Always in Motion

This is an unaltered pic of the night sky, focused on the Hartley 2 comet in center. Pretty eh? 

We still use many anachronisms in our daily speech - sunrise and sunset, for example. Fact is, the sun's doing nothing of the sort, but rather our planet is spinning at approximately 26000MPH. When the Earth turns towards the sun, that's "sunrise".

So the Earth is spinning, but it's also moving, round and round the sun. But the Sun is moving too, round and round the center of the galaxy. And the Milky Way is moving too, round and round a shared gravitational center with Andromeda - and our local group of galaxies are moving round and round a shared gravitational center with another group of galaxies, and so on, forever.

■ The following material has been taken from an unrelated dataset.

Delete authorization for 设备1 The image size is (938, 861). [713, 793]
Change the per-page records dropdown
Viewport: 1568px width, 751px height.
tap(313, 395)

Everything is in motion - including, at all times, every particle that makes you up.

All this motion means, there is no "absolute motion" - what would you judge it against? And thus, we have Einstein's relativity. Easy example: You're at the train station, and a train goes flying by. On the train, a boy is tossing a ball up and down. To you, the ball looks like it is arcing through the sky; to the boy, the ball is going straight up and down. One action, two completely different frames of motion, and thus it appears different to different observers. This is a powerful concept.

But not why I'm here. Rather, redshift (Redshirt cousin). Whether you know it or not, you're familiar with the Doppler Effect - an approaching police car with siren will sound higher pitch as it approaches you (because the sound waves are more compact, higher frequency), and then lower pitched as it pulls away, even though from the police car perspective, the sound never changed.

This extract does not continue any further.